Mit dem Hinweis auf die vom Angeklagten für den 17. Mai 2015 geplante Flucht nach Spanien und sein deshalb „3000 Euro keinesfalls übersteigendes“ Erwerbsziel stellt die (zu Schuldspruch I./ erstattete) Mängelrüge (Z 5) die Konstatierungen zur Absicht fortlaufender Einnahmenverschaffung iSd § 70 StGB bloß nach Art einer im kollegialgerichtlichen Verfahren unzulässigen Schuldberufung in Frage.

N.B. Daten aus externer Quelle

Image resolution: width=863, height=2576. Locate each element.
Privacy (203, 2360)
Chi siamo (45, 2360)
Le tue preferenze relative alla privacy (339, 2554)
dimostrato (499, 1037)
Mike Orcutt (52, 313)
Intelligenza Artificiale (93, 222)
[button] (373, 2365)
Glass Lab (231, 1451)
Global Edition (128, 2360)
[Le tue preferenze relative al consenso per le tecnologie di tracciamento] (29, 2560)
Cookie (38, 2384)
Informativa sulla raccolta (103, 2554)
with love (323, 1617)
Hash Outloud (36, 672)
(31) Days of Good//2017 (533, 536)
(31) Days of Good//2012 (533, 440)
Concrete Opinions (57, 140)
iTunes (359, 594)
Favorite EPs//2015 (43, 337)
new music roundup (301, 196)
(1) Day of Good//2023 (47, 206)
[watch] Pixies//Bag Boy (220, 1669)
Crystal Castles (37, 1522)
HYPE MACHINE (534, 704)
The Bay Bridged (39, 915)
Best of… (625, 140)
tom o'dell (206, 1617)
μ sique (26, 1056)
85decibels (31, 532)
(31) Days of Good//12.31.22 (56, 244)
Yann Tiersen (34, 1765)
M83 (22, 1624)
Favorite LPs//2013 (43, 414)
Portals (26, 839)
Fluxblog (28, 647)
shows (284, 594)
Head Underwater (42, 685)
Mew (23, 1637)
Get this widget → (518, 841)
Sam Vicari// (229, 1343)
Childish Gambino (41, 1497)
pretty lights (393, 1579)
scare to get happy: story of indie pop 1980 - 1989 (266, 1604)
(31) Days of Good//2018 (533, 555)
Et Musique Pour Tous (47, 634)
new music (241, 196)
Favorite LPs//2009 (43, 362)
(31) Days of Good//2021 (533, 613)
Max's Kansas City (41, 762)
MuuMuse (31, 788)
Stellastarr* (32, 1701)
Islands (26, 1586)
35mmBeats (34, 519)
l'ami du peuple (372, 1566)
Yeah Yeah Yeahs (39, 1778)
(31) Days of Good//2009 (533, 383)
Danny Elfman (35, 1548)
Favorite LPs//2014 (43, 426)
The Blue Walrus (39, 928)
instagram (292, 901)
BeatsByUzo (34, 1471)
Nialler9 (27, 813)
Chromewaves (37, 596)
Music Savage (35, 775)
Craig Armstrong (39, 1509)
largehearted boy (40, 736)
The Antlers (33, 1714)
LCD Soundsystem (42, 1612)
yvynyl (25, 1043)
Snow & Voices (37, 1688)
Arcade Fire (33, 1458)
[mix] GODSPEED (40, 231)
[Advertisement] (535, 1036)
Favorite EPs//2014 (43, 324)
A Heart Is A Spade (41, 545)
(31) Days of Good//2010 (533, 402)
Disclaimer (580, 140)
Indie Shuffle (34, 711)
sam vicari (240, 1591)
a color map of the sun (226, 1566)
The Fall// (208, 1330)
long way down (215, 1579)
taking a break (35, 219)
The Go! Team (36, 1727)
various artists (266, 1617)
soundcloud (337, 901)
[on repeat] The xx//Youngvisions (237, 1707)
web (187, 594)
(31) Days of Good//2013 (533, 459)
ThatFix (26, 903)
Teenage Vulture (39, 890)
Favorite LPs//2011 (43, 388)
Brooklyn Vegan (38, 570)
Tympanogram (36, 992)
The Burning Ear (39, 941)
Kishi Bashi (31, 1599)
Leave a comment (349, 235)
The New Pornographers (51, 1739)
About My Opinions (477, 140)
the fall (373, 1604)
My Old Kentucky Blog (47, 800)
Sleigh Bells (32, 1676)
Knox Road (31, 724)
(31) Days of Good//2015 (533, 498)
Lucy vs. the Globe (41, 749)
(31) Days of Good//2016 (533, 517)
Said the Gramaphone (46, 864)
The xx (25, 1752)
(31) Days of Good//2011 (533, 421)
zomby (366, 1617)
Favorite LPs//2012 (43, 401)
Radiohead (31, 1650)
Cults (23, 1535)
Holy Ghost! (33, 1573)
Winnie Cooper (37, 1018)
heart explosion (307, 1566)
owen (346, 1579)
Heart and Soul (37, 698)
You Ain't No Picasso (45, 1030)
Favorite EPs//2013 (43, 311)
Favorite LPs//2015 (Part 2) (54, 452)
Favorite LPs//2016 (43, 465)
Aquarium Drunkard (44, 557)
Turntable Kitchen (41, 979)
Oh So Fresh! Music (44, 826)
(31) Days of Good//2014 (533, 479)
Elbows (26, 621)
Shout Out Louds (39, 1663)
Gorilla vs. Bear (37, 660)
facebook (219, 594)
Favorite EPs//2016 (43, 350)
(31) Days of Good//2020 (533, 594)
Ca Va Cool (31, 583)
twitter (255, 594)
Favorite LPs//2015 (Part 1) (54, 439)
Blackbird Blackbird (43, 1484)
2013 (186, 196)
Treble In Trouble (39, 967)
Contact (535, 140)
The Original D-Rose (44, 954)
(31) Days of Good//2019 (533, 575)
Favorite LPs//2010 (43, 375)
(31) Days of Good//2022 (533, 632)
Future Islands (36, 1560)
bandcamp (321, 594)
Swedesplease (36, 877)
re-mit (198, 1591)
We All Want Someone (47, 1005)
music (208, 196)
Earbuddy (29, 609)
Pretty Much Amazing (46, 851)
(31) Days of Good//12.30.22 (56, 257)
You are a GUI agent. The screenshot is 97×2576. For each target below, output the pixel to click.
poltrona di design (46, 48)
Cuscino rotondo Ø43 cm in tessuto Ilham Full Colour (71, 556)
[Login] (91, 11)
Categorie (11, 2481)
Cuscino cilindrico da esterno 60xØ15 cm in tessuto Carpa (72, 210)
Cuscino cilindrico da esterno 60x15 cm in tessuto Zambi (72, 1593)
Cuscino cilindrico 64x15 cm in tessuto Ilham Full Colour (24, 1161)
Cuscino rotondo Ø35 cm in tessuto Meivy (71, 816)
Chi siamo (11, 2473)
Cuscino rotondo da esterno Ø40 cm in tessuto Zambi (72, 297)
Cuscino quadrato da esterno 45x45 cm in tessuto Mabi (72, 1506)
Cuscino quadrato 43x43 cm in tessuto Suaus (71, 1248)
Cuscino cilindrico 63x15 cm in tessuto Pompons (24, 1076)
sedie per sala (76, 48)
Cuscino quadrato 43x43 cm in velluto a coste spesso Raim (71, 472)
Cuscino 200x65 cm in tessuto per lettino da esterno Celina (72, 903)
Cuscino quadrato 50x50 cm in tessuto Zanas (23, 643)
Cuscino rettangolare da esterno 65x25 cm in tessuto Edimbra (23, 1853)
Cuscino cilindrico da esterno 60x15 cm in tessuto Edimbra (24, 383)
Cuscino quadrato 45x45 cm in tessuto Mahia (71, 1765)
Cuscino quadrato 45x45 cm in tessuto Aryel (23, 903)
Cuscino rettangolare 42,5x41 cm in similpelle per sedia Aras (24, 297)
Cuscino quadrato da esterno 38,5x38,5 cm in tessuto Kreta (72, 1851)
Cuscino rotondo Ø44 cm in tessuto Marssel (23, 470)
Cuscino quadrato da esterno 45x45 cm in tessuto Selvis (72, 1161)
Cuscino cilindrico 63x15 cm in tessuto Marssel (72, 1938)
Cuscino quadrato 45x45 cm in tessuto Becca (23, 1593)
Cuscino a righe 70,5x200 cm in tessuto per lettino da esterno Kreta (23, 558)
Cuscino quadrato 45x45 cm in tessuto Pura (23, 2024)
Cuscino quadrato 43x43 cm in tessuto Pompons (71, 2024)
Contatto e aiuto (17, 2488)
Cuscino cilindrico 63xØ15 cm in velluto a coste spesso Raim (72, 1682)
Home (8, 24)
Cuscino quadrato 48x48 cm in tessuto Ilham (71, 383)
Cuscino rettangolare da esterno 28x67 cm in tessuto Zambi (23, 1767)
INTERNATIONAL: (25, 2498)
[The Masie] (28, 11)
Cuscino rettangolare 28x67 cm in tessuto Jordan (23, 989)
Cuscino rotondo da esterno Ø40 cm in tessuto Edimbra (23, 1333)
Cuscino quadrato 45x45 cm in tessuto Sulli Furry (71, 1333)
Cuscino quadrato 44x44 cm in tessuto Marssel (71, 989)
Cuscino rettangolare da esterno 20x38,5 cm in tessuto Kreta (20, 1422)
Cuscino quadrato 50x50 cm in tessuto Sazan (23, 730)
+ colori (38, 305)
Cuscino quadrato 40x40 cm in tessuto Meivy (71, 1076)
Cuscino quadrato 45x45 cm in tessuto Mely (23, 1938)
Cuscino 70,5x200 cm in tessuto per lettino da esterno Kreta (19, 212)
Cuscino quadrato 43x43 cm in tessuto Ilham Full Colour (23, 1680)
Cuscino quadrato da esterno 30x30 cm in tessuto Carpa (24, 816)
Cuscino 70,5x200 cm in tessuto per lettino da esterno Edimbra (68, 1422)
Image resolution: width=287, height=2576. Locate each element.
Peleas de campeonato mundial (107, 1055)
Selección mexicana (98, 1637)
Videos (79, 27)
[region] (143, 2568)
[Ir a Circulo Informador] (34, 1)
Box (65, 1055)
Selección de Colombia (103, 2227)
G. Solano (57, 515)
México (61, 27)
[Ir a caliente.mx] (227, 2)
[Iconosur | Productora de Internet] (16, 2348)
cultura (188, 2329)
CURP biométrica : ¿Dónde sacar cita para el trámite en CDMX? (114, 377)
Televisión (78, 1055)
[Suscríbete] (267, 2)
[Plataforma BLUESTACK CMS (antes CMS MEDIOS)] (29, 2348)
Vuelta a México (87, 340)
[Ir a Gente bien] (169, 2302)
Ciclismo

Denn die Tatrichter gingen in freier Beweiswürdigung (§ 258 Abs 2 StPO) auf Basis vernetzter Betrachtung der Beweisergebnisse (triste Einkommens- und Vermögenssituation, knapp 20‑wöchige Delinquenz, Vielzahl deliktischer Angriffe, zahlreiche Vorstrafen wegen Vermögensdelikten) davon aus, dass sich der Angeklagte durch sein kriminelles Handeln nicht nur den behaupteten limitierten Erwerb zur Fluchtfinanzierung zum Ziel gesetzt hatte, sondern auch seinen weiteren Lebensunterhalt bestreiten wollte (vgl US 5, 9 f).

Die Subsumtionsrüge (Z 10) geht mit ihrer Behauptung, der Angeklagte habe im Hinblick auf seine geplante Flucht bloß einen betragsmäßig begrenzten Deliktserfolg angestrebt, an den genau gegenteiligen Urteilsannahmen vorbei (US 10), womit sie den im festgestellten Sachverhalt liegenden Bezugspunkt materieller Nichtigkeit verfehlt (RIS‑Justiz RS0099810; zur Tatfrage der Einnahmenverschaffung vgl im Übrigen RIS‑Justiz RS0108963).

Die gegen Schuldspruch II./ gerichtete Rüge (nominell Z 10, der Sache nach Z 9 lit a) leitet ihre Rechtsbehauptung, ein Sparbuch sei keine Urkunde im strafrechtlichen Sinn (§ 74 Abs 1 Z 7 StGB), weil dessen Vorlage „zum Nachweis des Rechts nicht erforderlich“ sei, prozessordnungswidrig nicht aus dem Gesetz ab.

Insoweit ignoriert die Beschwerde auch ‑ wie im Übrigen angemerkt sei ‑ § 32 Abs 2 erster Satz BWG, wonach Auszahlungen aus einer Spareinlage nur gegen Vorlage der Sparurkunde geleistet werden dürfen (instruktiv zur Beweisfunktion von Urkunden Kienapfel/Schroll in WK 2 StGB § 223 Rz 37 ff).

Entgegen der Sanktionsrüge (Z 11) ist das Erstgericht zu Recht vom Vorliegen der Voraussetzungen nach § 39 StGB ausgegangen, weil die sich (soweit hier von Bedeutung) auf gewerbsmäßigen Suchtgiftverkauf beziehende Vorverurteilung durch das Landesgericht Linz vom 11. April 2012, AZ 34 Hv 15/11a, auf gleicher schädlicher Neigung wie die hier abgeurteilten Tatvorwürfe beruht (RIS‑Justiz RS0087884; Jerabek in WK 2 StGB § 71 Rz 8).

Der unsubstantiierte Rechtsmitteleinwand, es seien die aufgrund des StRÄG 2015 (BGBl I 2015/112) geänderten Strafvorschriften anzuwenden, weil „die Strafdrohung des § 129 StGB“ auf „drei Jahre gesenkt worden sei“, hat keine tragfähige Basis (vgl § 129 Abs 2 Z 1 StGB idF StRÄG 2015) und trifft auch prozessual nicht zu (RIS‑Justiz RS0088808, RS0087462).

Die Nichtigkeitsbeschwerde war daher bereits bei nichtöffentlicher Beratung sofort zurückzuweisen (§ 285d Abs 1 StPO). Daraus folgt die Zuständigkeit des Oberlandesgerichts zur Entscheidung über die Berufungen und die (implizite) Beschwerde des Angeklagten (§§ 285i, 498 Abs 3 StPO).

Die Kostenentscheidung beruht auf § 390a Abs 1 StPO.